The FAR is the percentage of the total cost of roading investment paid for by NZTA. It applies to the non-state highway, or local, portion of the roading network. The remainder is paid for by councils, usually through rates.
Given New Zealand's economic reliance on primary industry exports, poor roading investment decisions have serious implications.
Primary goods travel largely on the local road network to processors and ports. According to the NZTA, local and regional roads make up 88 per cent of New Zealand's total road length with 83,000km.
While roughly half the local roading network's costs come from NZTA, this is the average.

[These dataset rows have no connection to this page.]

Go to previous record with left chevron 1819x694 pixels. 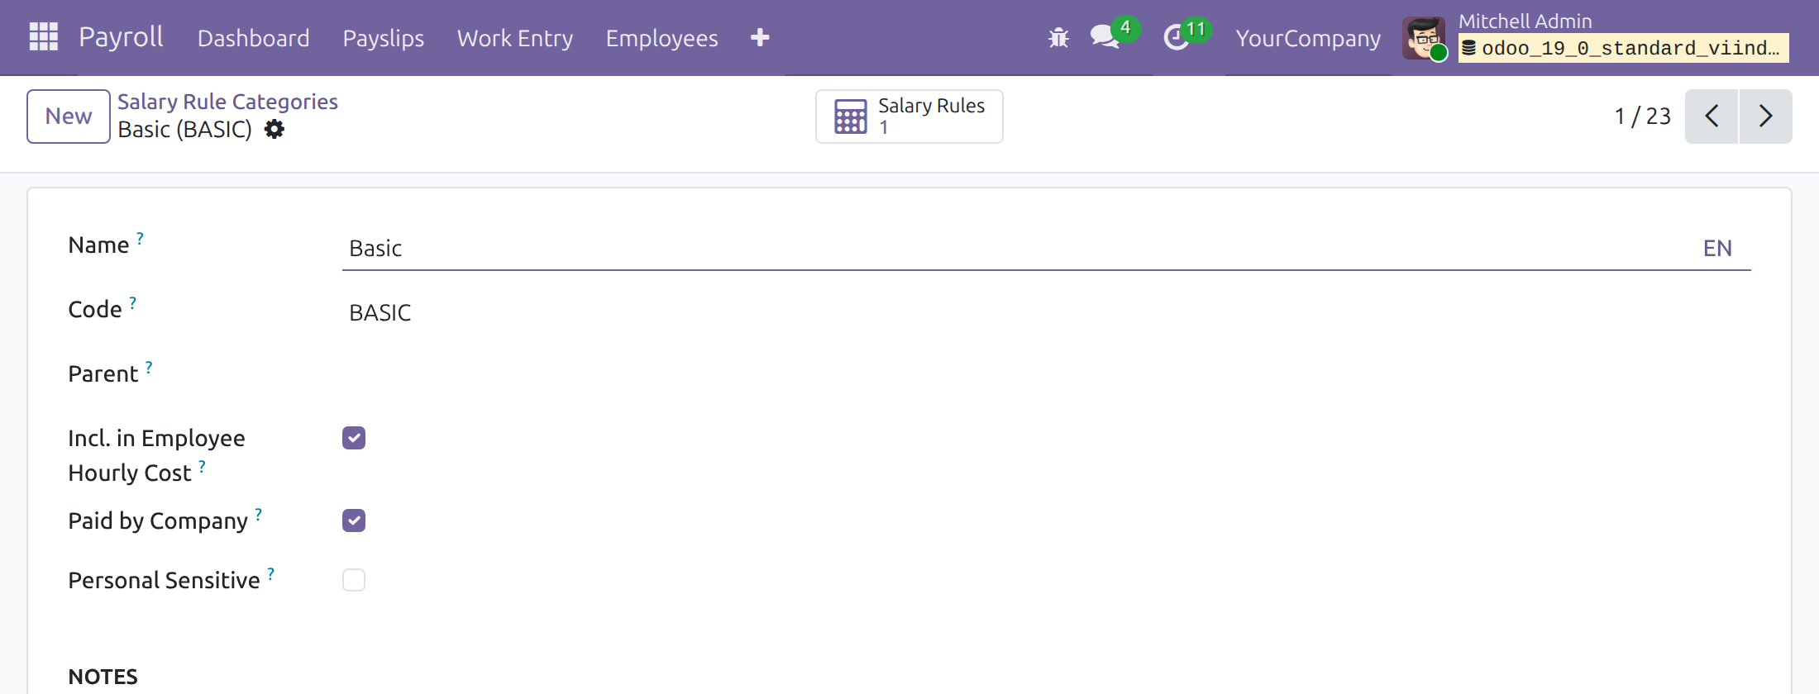tap(1712, 116)
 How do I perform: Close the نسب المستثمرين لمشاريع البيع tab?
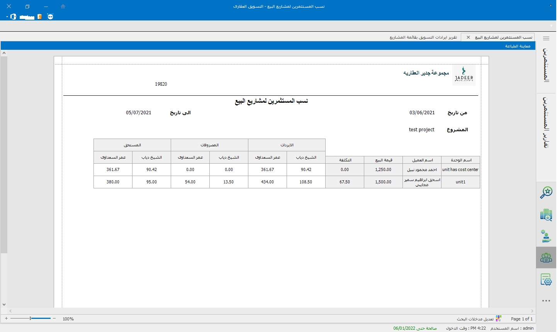468,37
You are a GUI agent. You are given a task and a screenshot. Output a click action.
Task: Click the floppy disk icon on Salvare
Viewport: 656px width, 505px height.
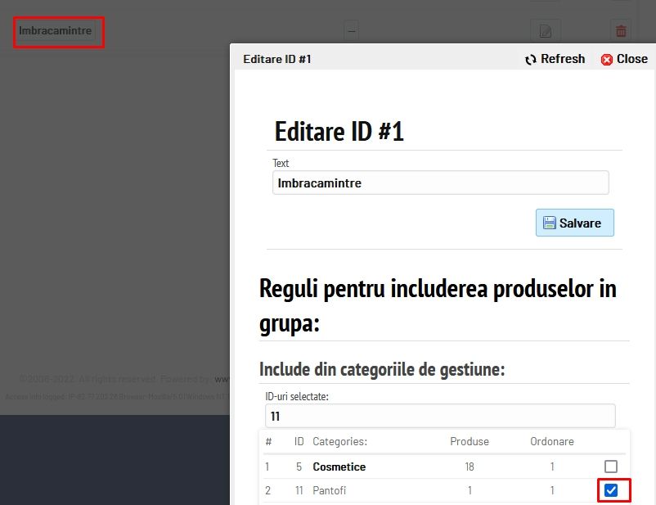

Funding received by individual councils differs significantly.
For example, the base FAR for 2012/13, providing funding for maintenance, operation and renewal activities, contributes 88 per cent to roading costs on the Chatham Islands and 66 per cent for Kawerau District, but only 43 per cent to Auckland, Taupo and Tauranga and 44 per cent to Queenstown Lakes District's roads.
The key question for FAR's review is, does this represent a reasonable allocation of funding to the local roads in these areas? Federated Farmers thinks it falls short in two key ways. First is the key basis for the different FAR rates for each council, based on a territory's relative land value. Under this approach, districts with higher land values receive a lower FAR, on the presumption they can afford to cover the shortfall.
However, land value is not a good measure of a council's ability to pay.
More relevant factors could include the actual drivers for roading investment in each district, including the size of the local roading network, who uses the roads and the type of use, the type of roading, the contribution of roading to economic productivity and the number of residents.
The second way FAR fails is the contribution proportion it makes to local roads. The money allocated through FAR comes from road use revenue, fuel taxes, road user charges and licensing and registration fees. The Federation says these are better measures of road use and the relative benefits from roading than property value based rates.
Unfortunately, this latter concern will not be addressed in NZTA's FAR review.
It is a strategic, political decision outside NZTA's scope which the Government must address.